In Figure 1, I had recommended that patients with life expectancy shorter than cancer-related survival or patients with reduced treatment tolerance receive only palliative management. This recommendation was well supported at a time when the mainstay systemic treatment of cancer was systemic chemotherapy. The advent of immune checkpoint inhibitors and, to a lesser extent, of targeted therapy invites to review this recommendation. In particular, one has to ask three questions: May a remission of cancer improve the performance status and the overall life expectancy of the patient? Do targeted therapy or immunotherapy represent the most effective management of cancer-related symptoms? May we justify from an ethical standpoint to withhold a treatment that may benefit the patients with minimal toxicity because it is costly and, in our estimate, unlikely to help?

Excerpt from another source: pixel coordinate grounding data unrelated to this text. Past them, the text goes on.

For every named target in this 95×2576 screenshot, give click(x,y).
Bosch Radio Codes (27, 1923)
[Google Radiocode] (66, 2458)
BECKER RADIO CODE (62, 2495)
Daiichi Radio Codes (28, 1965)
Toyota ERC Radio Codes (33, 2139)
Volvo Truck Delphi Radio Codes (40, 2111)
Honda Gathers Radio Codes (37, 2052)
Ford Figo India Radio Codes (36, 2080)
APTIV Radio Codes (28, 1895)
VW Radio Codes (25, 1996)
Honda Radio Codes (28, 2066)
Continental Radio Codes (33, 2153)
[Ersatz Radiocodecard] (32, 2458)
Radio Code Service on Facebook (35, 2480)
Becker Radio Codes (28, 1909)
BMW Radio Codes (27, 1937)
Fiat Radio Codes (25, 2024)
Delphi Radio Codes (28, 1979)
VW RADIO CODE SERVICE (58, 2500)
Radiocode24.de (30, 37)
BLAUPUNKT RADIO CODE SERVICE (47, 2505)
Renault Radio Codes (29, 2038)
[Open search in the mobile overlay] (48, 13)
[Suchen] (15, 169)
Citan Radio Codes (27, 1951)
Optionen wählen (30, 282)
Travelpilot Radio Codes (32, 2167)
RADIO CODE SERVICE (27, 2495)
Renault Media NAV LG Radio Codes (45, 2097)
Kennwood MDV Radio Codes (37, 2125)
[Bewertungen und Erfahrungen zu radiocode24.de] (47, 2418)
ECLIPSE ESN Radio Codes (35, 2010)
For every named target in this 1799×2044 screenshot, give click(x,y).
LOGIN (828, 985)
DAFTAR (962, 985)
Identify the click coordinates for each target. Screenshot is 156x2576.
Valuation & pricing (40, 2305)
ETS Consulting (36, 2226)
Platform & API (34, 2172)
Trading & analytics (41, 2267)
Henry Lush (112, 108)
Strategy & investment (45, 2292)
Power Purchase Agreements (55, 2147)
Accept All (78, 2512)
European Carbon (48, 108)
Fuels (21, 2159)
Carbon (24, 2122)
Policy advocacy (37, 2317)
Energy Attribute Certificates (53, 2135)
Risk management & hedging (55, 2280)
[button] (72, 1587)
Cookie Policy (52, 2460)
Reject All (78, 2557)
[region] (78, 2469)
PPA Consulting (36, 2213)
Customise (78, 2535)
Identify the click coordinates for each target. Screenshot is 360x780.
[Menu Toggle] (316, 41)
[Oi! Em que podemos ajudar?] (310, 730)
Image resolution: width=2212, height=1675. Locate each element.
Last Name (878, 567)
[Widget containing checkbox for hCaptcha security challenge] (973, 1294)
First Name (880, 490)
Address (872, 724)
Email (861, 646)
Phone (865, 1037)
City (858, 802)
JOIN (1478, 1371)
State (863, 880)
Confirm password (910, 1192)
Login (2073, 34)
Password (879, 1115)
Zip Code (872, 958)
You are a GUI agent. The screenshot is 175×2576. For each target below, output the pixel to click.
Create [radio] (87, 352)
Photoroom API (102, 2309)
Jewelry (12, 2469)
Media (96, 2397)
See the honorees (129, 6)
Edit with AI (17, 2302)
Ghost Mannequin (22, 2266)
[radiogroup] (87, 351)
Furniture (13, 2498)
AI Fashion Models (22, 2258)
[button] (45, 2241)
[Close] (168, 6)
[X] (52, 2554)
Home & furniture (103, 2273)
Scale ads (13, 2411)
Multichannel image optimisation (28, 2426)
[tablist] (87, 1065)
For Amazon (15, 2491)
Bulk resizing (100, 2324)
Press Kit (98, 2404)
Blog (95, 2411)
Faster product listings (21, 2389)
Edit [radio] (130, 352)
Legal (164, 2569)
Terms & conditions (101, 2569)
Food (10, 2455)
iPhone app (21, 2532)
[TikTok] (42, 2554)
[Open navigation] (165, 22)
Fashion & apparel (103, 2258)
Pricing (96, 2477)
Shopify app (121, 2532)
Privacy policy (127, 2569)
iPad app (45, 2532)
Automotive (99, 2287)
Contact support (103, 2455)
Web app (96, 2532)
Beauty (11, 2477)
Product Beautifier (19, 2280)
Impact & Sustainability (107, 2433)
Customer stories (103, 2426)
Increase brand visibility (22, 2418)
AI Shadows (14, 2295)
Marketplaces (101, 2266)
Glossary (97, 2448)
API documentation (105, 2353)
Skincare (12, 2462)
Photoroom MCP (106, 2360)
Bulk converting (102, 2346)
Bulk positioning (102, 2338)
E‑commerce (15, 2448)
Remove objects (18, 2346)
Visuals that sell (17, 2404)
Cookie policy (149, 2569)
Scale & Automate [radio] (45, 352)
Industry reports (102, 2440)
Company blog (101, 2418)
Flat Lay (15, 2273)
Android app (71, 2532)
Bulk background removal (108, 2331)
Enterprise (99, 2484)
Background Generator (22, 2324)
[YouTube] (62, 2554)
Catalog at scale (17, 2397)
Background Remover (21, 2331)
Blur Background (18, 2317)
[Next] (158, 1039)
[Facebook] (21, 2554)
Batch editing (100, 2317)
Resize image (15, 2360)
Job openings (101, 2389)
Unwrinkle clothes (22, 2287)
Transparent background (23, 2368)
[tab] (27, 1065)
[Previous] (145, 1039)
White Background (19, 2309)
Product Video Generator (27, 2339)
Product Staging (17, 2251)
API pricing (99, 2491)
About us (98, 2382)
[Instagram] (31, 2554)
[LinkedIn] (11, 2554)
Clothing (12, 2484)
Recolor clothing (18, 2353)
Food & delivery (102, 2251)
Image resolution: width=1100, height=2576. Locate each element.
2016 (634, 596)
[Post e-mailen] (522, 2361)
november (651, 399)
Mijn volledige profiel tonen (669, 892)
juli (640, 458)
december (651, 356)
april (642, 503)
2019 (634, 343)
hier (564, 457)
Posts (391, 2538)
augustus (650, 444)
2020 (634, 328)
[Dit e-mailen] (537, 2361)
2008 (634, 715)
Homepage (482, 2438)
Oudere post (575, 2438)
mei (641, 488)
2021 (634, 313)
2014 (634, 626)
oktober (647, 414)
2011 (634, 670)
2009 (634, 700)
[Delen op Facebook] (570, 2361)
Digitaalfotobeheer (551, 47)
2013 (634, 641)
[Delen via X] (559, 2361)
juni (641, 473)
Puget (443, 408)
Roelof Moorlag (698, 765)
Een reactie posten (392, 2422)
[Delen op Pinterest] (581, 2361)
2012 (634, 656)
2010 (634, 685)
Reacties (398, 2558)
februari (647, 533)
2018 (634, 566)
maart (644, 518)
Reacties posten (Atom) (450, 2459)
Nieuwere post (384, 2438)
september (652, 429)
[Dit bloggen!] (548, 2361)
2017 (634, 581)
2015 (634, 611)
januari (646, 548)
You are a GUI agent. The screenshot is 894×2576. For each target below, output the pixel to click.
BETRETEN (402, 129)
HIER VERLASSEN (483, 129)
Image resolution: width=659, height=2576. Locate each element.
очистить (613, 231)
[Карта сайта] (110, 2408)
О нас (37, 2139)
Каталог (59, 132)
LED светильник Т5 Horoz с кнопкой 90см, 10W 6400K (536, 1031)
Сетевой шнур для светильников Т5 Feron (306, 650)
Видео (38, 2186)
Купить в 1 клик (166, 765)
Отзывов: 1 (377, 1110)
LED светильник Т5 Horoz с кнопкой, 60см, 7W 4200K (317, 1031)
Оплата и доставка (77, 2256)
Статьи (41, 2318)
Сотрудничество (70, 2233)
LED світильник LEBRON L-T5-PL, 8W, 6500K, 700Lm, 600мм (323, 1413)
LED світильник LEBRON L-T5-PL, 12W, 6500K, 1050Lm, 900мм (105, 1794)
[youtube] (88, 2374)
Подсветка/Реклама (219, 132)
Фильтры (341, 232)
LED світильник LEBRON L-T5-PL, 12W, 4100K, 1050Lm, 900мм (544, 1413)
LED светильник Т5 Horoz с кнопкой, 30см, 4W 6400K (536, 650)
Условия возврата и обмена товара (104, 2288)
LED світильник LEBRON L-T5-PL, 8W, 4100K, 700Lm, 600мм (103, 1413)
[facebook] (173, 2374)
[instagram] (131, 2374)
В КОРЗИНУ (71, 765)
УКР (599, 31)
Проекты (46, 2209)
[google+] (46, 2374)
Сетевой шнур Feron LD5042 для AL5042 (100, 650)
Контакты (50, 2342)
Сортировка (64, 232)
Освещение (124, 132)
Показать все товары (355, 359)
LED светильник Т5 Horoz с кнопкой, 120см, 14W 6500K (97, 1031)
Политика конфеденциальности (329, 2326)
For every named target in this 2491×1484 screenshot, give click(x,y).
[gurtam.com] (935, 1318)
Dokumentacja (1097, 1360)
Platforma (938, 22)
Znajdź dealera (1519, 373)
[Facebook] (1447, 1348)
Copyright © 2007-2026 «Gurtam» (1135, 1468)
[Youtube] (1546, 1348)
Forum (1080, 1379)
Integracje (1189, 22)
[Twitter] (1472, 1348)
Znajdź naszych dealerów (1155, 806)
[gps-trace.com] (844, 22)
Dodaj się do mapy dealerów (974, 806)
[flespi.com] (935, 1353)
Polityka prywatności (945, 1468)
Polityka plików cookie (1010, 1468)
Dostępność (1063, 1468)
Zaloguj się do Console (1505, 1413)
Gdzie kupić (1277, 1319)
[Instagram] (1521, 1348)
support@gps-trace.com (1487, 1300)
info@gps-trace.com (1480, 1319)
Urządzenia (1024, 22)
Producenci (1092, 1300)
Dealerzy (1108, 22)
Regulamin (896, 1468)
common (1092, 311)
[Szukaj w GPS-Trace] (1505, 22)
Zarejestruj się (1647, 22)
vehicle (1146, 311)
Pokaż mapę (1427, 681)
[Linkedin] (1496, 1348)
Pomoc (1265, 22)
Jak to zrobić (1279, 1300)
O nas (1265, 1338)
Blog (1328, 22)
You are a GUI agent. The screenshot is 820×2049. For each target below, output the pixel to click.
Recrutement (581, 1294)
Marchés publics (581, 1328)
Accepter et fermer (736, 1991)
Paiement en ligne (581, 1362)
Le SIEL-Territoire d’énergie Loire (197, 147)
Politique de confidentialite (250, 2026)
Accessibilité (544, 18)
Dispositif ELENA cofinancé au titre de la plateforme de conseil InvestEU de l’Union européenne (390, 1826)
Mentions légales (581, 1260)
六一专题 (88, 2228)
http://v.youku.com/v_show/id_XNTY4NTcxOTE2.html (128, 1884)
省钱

There may be different ways to approach these questions. In my opinion, the most reasonable course of action appears to administer whatever treatment that promise to be beneficial as long as it does not risk to jeopardize the patient’s quality of life. After a reasonable trial time (six to twelve weeks), if no benefits are observed in terms of cancer response or improvement in quality of life, the treatment should be discontinued as futile.

Conclusions

With the aging of the population, cancer in the elderly is becoming an increasingly common problem.

In planning the prevention and the treatment of cancer in the elderly, the practitioner should consider the physiologic age of the patients, that is the life expectancy and the residual resilience. The most reliable way to assess the physiologic age is a CGA that allows the practitioner to discover conditions that may interfere with cancer treatment, such as poorly controlled comorbidity, nutritional risk, inadequate caregiver, or limited access to care.

Recent developments have made some cancer treatment also available for individuals with limited resi­lience. These include minimally invasive surgery, percutaneous ablation of neoplastic lesions, IMRT, SRS, targeted systemic therapy and immune checkpoint inhibitors.  

Conflict of interests: The author declares no con­flict of interests.